Major conclusions: In contrast to early disease models, recent studies suggest that in type 1 and type 2 diabetes impairment of beta cell function is an early feature of disease pathogenesis while a substantial decrease in beta cell mass occurs more closely to clinical manifestation. This suggests that, in addition to beta cell mass replacement for late stage therapies, the development of novel strategies for protection and recovery of beta cell function could be most promising for successful diabetes treatment and prevention. The use of today's developing and wide range of technologies and platforms for the study of human beta cells will allow for a more detailed investigation of the underlying mechanisms and will facilitate development of treatment approaches to specifically target human beta cell mass and function.

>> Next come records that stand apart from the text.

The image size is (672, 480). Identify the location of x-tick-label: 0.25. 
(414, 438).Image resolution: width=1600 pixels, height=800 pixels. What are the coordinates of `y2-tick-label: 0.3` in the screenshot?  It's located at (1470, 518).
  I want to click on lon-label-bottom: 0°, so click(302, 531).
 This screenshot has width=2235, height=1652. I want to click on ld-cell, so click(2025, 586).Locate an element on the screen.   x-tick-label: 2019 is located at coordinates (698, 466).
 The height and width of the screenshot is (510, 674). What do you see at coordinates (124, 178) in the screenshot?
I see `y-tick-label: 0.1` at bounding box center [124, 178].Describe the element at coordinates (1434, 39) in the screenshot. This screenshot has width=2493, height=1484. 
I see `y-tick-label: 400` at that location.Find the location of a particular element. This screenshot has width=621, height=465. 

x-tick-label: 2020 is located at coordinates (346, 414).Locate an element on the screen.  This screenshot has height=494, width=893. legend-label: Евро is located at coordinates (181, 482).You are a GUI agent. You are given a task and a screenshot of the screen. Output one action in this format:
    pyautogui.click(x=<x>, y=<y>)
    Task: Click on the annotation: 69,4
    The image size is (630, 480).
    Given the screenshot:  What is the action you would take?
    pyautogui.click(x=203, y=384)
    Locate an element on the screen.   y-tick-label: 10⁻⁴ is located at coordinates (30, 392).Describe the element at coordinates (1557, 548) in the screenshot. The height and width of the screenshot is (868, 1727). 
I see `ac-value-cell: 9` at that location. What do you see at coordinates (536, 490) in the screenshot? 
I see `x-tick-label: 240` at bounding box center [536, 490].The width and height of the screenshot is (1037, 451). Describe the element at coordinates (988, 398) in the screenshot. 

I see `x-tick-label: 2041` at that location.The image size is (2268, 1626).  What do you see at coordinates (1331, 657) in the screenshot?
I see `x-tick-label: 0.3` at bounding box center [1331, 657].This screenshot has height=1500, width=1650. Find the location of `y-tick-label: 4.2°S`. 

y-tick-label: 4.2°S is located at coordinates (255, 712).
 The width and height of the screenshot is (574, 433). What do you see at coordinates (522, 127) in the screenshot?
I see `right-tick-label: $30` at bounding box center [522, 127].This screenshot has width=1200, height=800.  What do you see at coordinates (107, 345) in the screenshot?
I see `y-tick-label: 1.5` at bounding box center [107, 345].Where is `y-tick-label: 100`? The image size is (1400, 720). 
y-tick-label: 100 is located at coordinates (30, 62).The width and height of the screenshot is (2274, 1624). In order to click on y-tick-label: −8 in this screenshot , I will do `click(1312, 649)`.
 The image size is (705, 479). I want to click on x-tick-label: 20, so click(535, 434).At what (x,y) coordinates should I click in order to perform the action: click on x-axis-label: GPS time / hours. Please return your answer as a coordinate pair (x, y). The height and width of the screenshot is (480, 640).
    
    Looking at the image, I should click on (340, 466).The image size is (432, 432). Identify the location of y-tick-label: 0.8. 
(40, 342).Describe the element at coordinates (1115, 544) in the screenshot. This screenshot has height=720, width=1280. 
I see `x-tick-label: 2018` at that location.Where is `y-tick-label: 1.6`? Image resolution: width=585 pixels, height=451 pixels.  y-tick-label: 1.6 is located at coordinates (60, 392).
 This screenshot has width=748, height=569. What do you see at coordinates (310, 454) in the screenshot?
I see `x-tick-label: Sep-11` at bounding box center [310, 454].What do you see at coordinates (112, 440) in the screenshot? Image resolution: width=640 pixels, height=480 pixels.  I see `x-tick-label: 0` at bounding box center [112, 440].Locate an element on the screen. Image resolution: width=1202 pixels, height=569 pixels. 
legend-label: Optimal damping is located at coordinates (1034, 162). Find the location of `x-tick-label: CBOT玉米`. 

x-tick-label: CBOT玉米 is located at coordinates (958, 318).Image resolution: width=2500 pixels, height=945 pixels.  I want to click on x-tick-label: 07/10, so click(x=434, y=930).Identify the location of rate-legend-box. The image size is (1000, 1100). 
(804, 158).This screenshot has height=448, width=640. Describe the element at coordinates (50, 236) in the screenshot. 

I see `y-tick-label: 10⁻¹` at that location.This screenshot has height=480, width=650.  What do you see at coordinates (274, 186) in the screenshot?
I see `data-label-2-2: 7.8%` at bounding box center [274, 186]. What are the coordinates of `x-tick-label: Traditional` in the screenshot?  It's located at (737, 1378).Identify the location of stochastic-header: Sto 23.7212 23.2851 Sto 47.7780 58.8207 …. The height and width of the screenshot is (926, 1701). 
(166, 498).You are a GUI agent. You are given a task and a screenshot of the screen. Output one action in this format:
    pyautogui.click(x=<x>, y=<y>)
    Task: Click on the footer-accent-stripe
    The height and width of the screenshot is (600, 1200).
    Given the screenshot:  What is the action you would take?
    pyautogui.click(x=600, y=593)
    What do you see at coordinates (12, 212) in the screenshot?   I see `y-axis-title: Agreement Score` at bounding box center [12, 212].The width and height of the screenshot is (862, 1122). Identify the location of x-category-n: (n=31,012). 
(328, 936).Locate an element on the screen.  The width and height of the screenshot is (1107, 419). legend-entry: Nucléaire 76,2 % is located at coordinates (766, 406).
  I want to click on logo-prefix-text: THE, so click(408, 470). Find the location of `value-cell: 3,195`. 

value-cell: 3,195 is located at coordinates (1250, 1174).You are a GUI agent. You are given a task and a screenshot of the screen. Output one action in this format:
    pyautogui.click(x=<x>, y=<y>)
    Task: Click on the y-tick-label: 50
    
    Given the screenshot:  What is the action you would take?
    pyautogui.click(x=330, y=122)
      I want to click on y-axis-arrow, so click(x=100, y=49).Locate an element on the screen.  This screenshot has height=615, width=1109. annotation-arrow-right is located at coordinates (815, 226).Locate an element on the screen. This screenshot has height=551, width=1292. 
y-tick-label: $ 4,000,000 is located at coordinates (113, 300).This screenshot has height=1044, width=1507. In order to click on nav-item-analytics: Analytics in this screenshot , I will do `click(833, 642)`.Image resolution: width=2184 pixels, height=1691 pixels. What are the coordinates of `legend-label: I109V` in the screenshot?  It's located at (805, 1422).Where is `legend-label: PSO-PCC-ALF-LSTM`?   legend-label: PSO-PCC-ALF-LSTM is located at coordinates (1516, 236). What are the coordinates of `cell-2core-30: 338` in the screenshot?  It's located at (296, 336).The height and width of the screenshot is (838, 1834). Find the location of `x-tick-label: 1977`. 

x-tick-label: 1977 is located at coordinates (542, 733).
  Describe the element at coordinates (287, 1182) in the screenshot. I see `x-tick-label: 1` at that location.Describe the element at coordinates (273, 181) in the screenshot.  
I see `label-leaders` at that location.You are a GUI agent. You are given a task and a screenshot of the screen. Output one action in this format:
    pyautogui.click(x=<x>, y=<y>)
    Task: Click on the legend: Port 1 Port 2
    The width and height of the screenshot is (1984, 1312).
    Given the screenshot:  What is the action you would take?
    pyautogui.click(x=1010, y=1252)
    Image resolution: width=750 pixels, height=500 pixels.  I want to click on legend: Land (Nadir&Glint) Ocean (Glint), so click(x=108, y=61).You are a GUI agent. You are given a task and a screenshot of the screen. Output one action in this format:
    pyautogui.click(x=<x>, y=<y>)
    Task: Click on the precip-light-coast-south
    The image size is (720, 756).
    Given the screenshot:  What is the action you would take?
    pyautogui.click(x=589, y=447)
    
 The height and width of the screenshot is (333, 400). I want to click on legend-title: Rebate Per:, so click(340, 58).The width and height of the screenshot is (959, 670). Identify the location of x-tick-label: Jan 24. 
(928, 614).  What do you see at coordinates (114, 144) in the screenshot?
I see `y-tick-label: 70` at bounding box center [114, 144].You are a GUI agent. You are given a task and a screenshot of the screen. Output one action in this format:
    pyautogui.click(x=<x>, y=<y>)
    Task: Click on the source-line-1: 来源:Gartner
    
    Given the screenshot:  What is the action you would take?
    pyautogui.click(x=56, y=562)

Keywords: Beta cell function; Beta cell mass; Diabetes; Human; In situ; In vitro; In vivo; Islet of Langerhans; Pathogenesis.

Figure 1

Models of the contribution of beta cell mass and function to pathogenesis of type 1 diabetes (A) and type 2 diabetes (B). (A): Beta cell mass and function in the development of type 1 diabetes. Initiation of islet autoimmunity by genetic and environmental factors leads to a relapsing-remitting decline of beta cell function, continuously increasing beta cell workload, and stress in the asymptomatic prediabetes phase. Shortly before clinical manifestation of diabetes the prolonged intensified beta cell workload and autoimmunity results in total cellular exhaustion and enhanced cell death leading to a massive decrease in beta cell mass and the onset of hyperglycemia. In some patients, initial insulin treatment induces temporary remission called the “honeymoon phase,” which is attributed to a moderate reduction in beta cell workload and antigenicity, resulting in functional recovery of residual beta cells. However, ongoing autoimmunity and elevated workload lead to recurrence of cellular exhaustion, cell death, and the development of overt diabetes. Black line: beta cell mass; Blue line: beta cell function. The color-coded background indicates the intensity of beta cell workload and stress caused by immune infiltration, metabolic demand and hyperglycemia. (B): Beta cell mass and function in the development of type 2 diabetes. In many individuals, genetic predisposition and unhealthy lifestyle lead to an increased insulin resistance, which is typically met by massive functional and moderate morphological compensation to maintain normoglycemia, thus increasing the workload of each beta cell. In some of these individuals, functional compensation halts, despite prolonged insulin resistance and results in a further escalation of beta cell workload and glucose intolerance. In this prediabetic phase, chronic glucose intolerance and elevated blood glucose levels continuously exacerbate beta cell workload and stress, culminating in cellular exhaustion, cell death, and clinical manifestation of hyperglycemia. Thereafter, uncontrolled hyperglycemia, often in concert with other cytotoxic factors, leads to accelerated beta cell mass loss and functional deterioration in overt diabetic patients. Black line: beta cell mass; Blue line: beta cell function. The color-coded background indicates the intensity of beta cell workload and stress caused by insulin resistance, metabolic demand, hyperglycemia and additional cytotoxic factors.

Figure 2

Human pancreas tissue slices for the in situ study of human beta cell morphology and function. (A) Maximum intensity projection of a human islet in a pancreas tissue slice from a non-diabetic human patient that underwent partial pancreatectomy. Slices were stained for insulin (green), glucagon (blue), somatostatin (yellow), and fluorescently labeled lectin (red) following recently published protocols . (B) Kinetic insulin release from 4 human pancreas tissue slices obtained from the same pancreatic tissue as used in (A). Insulin release is expressed as simulation index (SI) over mean basal secretion (0–10 min). Slices were perfused in a closed chamber with Krebs–Ringer bicarbonate HEPES buffer and indicated glucose concentrations at a flow rate of 200 μl/min using a perifusion system (Biorep). Insulin concentrations of the perfusate were assessed by ELISA. Human tissue was kindly provided by Michele Solimena and Jürgen Weitz (University Hospital Carl Gustav Carus, TU Dresden, Germany).